*What is being asked*. When a record contains an image, skip the image and retype the rest of that record exactly.

*Records shown*.
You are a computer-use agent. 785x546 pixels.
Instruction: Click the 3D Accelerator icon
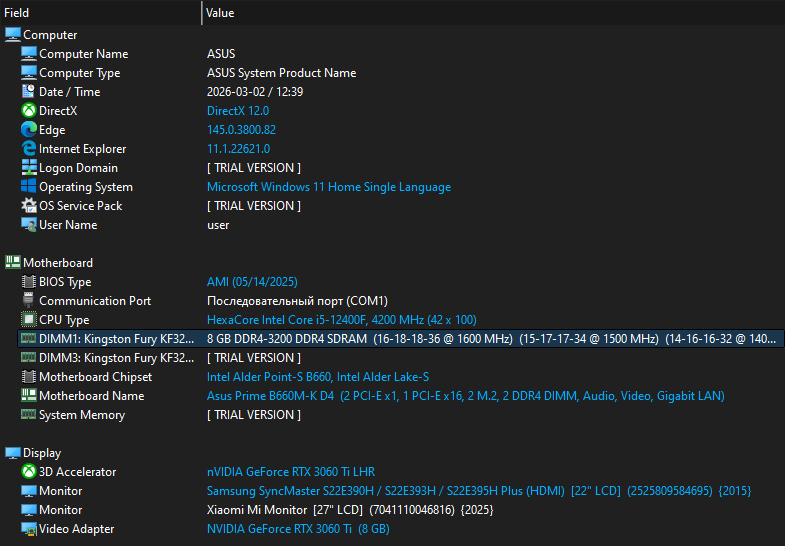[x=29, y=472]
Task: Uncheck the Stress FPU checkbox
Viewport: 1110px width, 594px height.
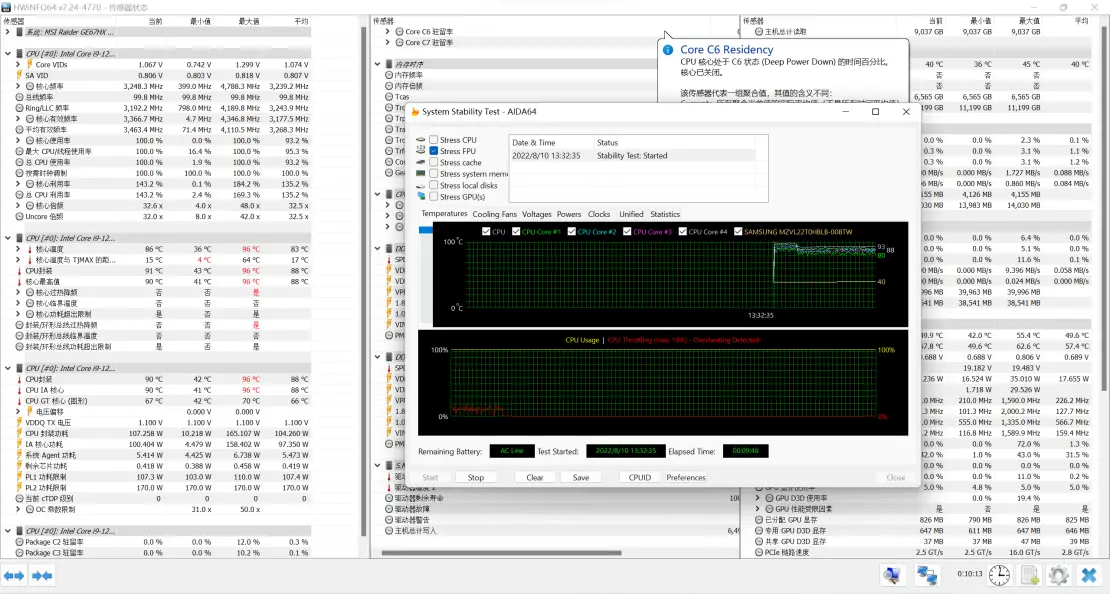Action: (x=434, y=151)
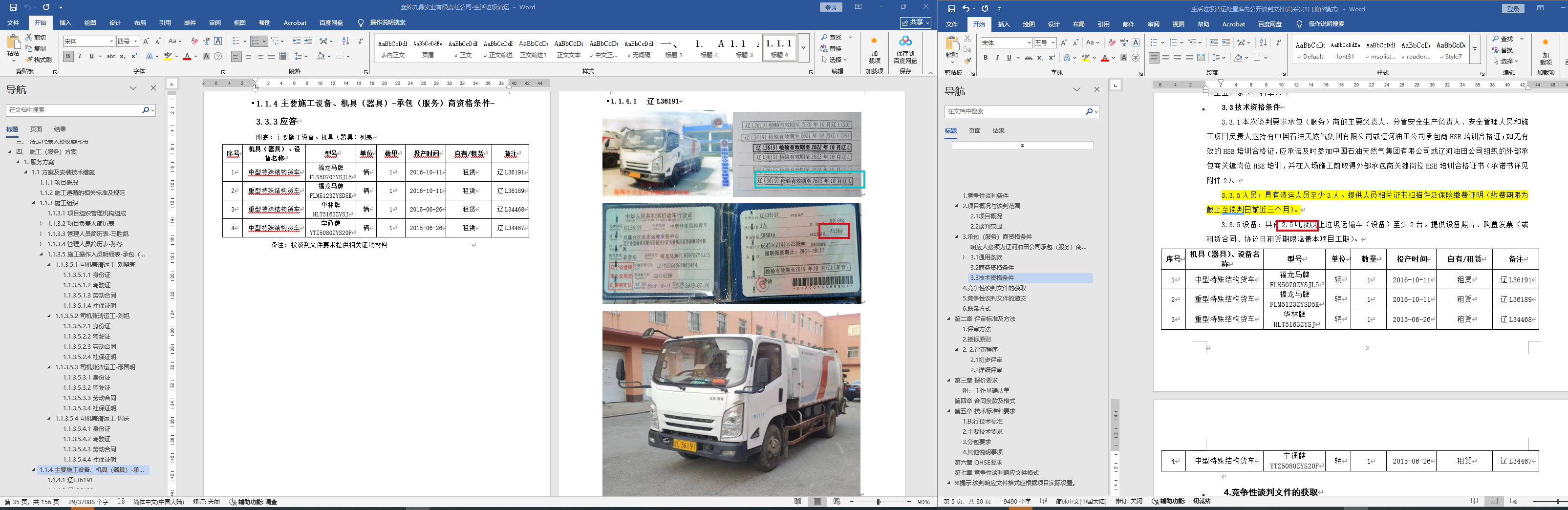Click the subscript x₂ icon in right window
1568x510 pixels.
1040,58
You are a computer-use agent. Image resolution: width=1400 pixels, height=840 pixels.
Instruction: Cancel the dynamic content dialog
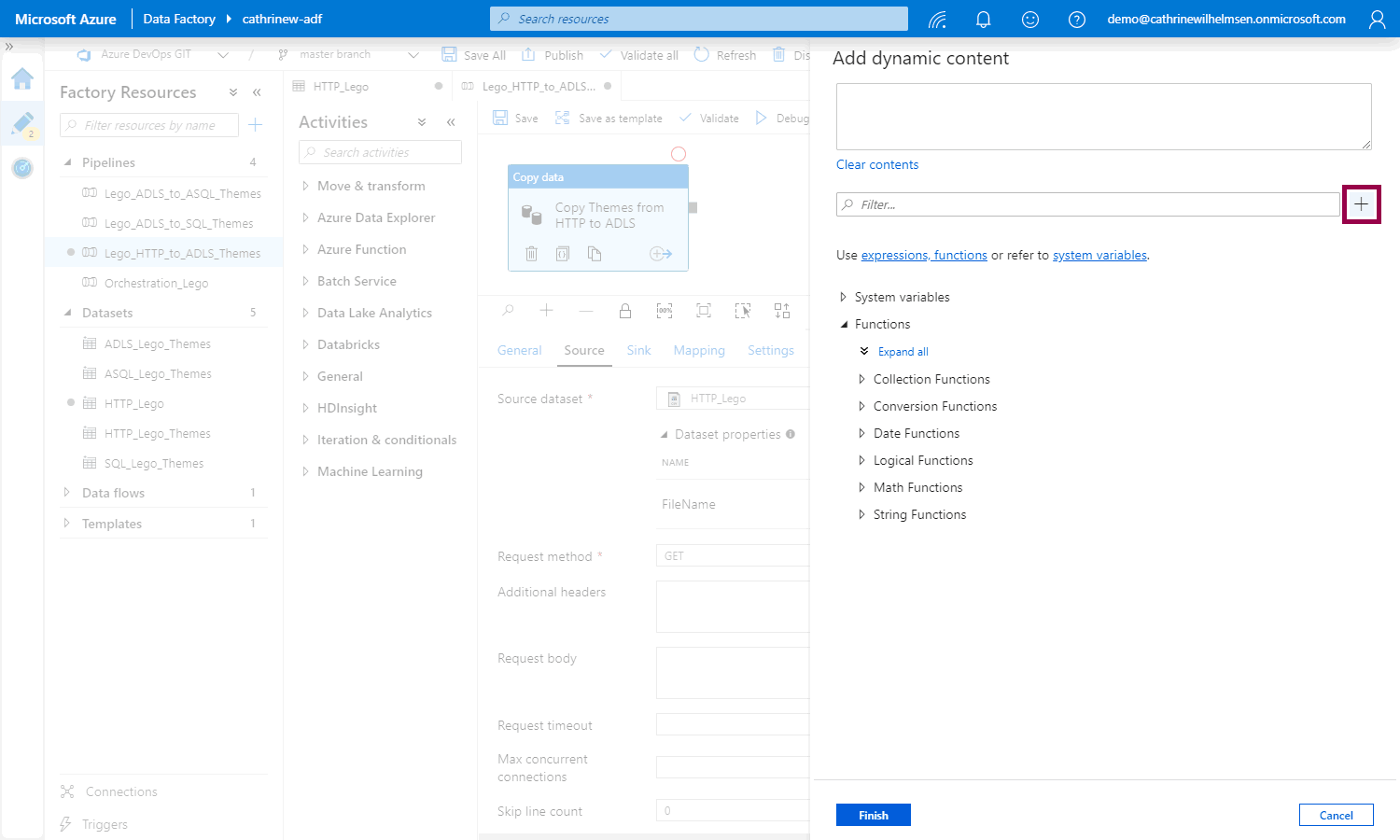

*Your solution*.
You are a computer-use agent. 785x546 pixels.
Instruction: Click the 3D Accelerator icon
[x=29, y=472]
Task: Uncheck the Stress FPU checkbox
Viewport: 1110px width, 594px height.
Action: (x=434, y=151)
Click the subscript x₂ icon in right window
1568x510 pixels.
1040,58
You are a computer-use agent. Image resolution: width=1400 pixels, height=840 pixels.
Instruction: Cancel the dynamic content dialog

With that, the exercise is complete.